According to Rodeheffer, exercise cardiac output is maintained with advancing age in healthy
human subjects. The mechanism of increased cardiac output, however, is achieved by cardiac
dilatation and increased stroke volume which compensate for a diminished heart rate in the
elderly. Although the cardiac output of the healthy elderly is the same as that of the healthy younger
adult, the hemodynamic profile accompanying exercise is altered by age and can be explained by an
age-related diminution in the cardiovascular response to beta adrenergic stimulation.
The elderly respond to stress with less tachycardia than do younger adults. Increased cardiac
output in the elderly, therefore, is accomplished primarily by increasing stroke volume rather
than by increasing heart rate. Most healthy elderly can effectively use this compensatory mechanism
to maintain or increase cardiac output during stress or exercise.
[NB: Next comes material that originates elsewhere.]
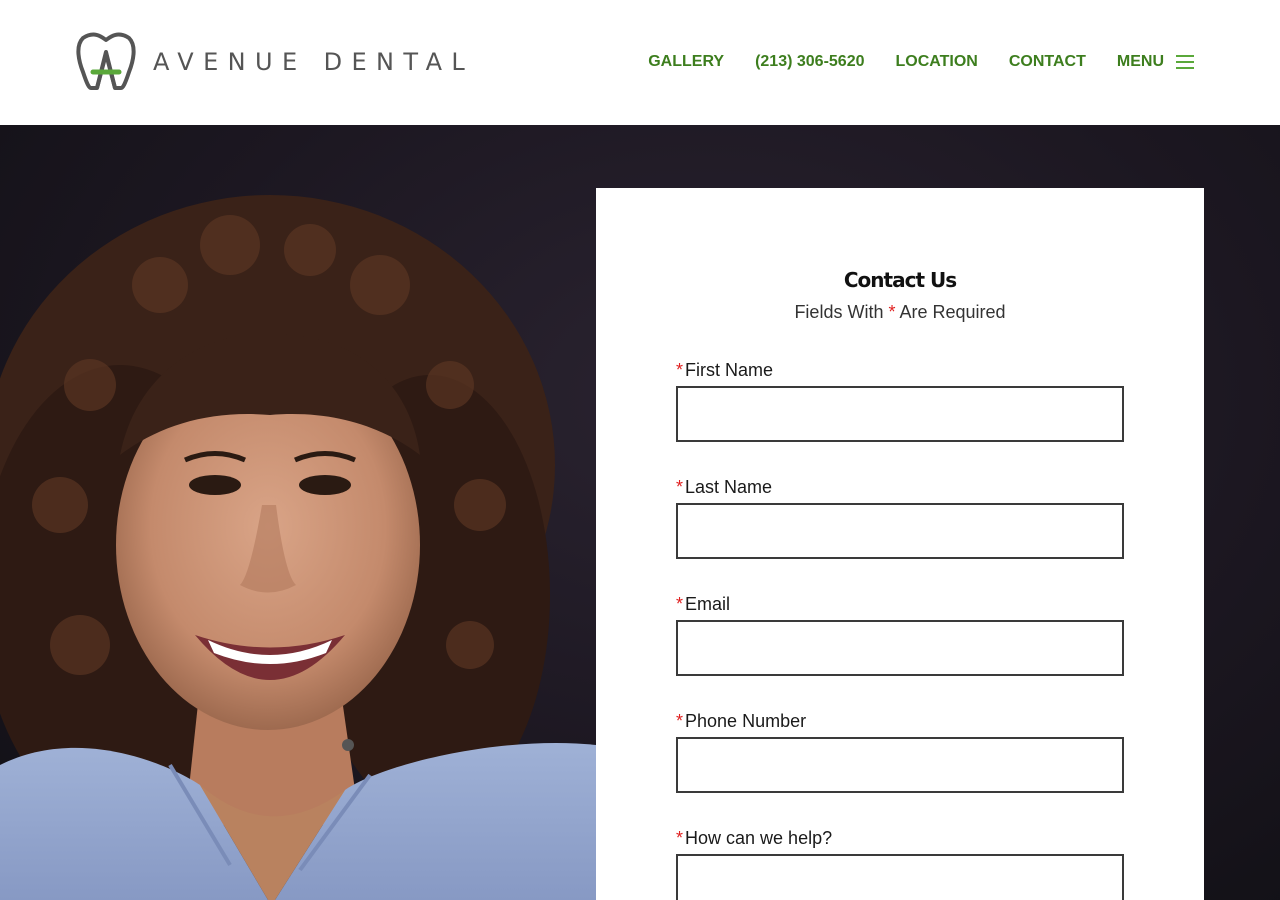  I want to click on email-group: * Email, so click(900, 635).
Slowing of the electrical activity of the intrinsic cardiac pacemakers of the heart with age has also
been shown. This phenomenon has been said to make the older person more susceptible to arrythmias
and extrasystoles.
Changes in compliance of the chest wall with increased rigidity, lowered diaphragms during tidal
breathing, and loss of internal alveolar surface area all combine for a slowly progressive loss of
pulmonary function with aging.
The residual volume of the elderly is increased because the diaphragms ascend less vigorously. The
forced expiratory volume at one second, FEV1, a measure of useful air movement, declines by 2%
per year after age twenty. Likewise, vital capacity (the difference between total lung volume at
maximum inflation and that remaining after maximum exhalation) also decreases. Because of loss of
elastic recoil fibers around airways, a greater airway volume is needed to keep the small airways from
collapsing in the elderly. Especially severe in the dependent portions of the lung, this physiologic
change is responsible for the tendency of the elderly to develop atelectasis.
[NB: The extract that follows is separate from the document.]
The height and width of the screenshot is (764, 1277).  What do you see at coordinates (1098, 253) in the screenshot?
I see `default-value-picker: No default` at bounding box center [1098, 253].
Measurement of the maximal ability of the body to deliver oxygen to the tissues during exercise
is known as VO2 max or maximal oxygen consumption. VO2max is the product of adequate
pulmonary ventilation, blood circulation, and muscle tissue extraction of oxygen.
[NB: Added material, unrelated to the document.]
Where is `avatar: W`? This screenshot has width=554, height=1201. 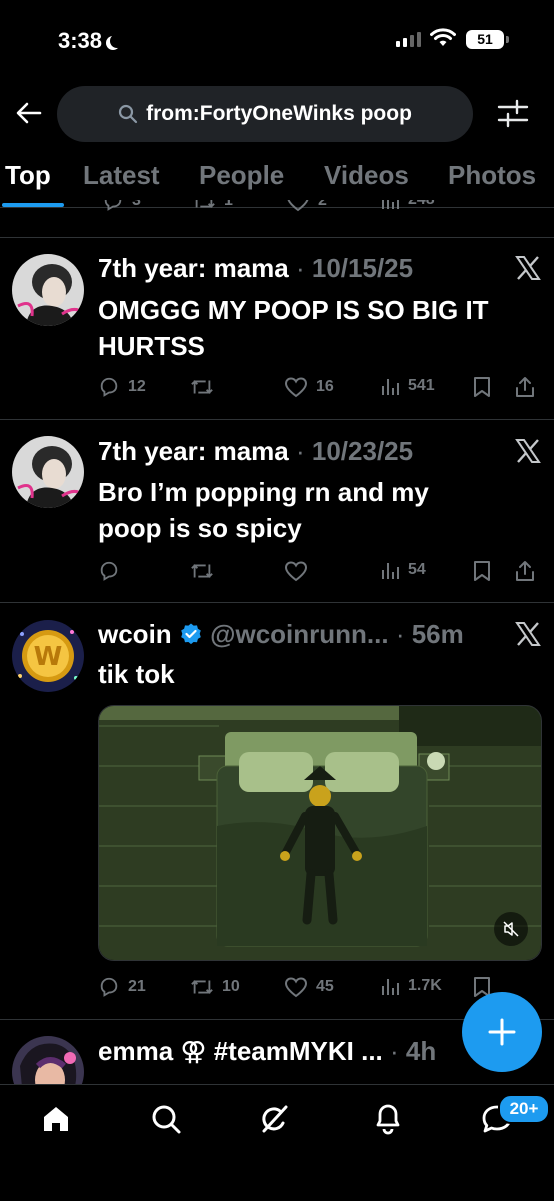
avatar: W is located at coordinates (48, 656).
In general, the reduced VO2max seen in elderly individuals with mild to moderate airways obstruction
is due to cardiovascular deconditioning associated with lowered levels of habitual physical activity.
Exercise training of previously sedentary adults can improve the ventilatory response during
submaximal exercise to that of highly trained master athletes of similar age.
Renal function can be easily compromised in the elderly. With aging there is both loss in the
number of functioning nephrons and decrease in renal plasma flow.
The total number of glomeruli falls by 30 to 40 percent by age 80 and as many as another 30 percent
may become sclerotic and nonfunctioning. Renal blood flow falls by ten percent per decade after age
20, so that renal blood flow of an eighty year old is half that of a young adult.